▶ [Problem to work on] Below are some records. Print exactly the lines between the one holding "The height and width of the screenshot is (452, 860)." and the one holding "Click the tiger", inclusive, and nothing else.

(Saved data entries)
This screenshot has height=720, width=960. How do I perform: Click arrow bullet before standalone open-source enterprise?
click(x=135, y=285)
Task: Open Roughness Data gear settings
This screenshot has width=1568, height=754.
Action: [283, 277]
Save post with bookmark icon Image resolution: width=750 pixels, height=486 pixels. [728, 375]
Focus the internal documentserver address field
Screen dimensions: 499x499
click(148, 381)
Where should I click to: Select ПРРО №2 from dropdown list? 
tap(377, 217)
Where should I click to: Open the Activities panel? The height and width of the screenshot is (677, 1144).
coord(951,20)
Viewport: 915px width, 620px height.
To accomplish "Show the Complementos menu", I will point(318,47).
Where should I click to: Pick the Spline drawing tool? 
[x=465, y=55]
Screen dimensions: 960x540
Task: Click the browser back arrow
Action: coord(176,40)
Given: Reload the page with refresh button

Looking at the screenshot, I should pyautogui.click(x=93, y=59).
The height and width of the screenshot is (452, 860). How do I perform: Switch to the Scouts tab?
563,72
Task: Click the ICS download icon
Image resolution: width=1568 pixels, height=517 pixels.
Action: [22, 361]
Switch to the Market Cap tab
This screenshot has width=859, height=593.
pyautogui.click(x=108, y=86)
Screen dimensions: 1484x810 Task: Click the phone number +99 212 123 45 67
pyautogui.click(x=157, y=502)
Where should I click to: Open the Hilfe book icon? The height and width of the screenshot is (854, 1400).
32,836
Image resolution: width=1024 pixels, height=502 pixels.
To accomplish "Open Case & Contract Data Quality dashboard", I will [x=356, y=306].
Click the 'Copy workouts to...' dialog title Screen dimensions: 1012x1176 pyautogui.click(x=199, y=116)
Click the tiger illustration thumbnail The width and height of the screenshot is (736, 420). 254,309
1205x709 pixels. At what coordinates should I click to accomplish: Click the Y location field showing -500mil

▶ [Task response]
The height and width of the screenshot is (452, 860). How do I perform: Switch to the Scouts tab?
563,72
Task: Click the ICS download icon
Image resolution: width=1568 pixels, height=517 pixels.
Action: [22, 361]
Switch to the Market Cap tab
This screenshot has width=859, height=593.
pyautogui.click(x=108, y=86)
Screen dimensions: 1484x810 Task: Click the phone number +99 212 123 45 67
pyautogui.click(x=157, y=502)
Where should I click to: Open the Hilfe book icon? The height and width of the screenshot is (854, 1400).
32,836
Image resolution: width=1024 pixels, height=502 pixels.
To accomplish "Open Case & Contract Data Quality dashboard", I will [x=356, y=306].
Click the 'Copy workouts to...' dialog title Screen dimensions: 1012x1176 pyautogui.click(x=199, y=116)
Click the tiger illustration thumbnail The width and height of the screenshot is (736, 420). 254,309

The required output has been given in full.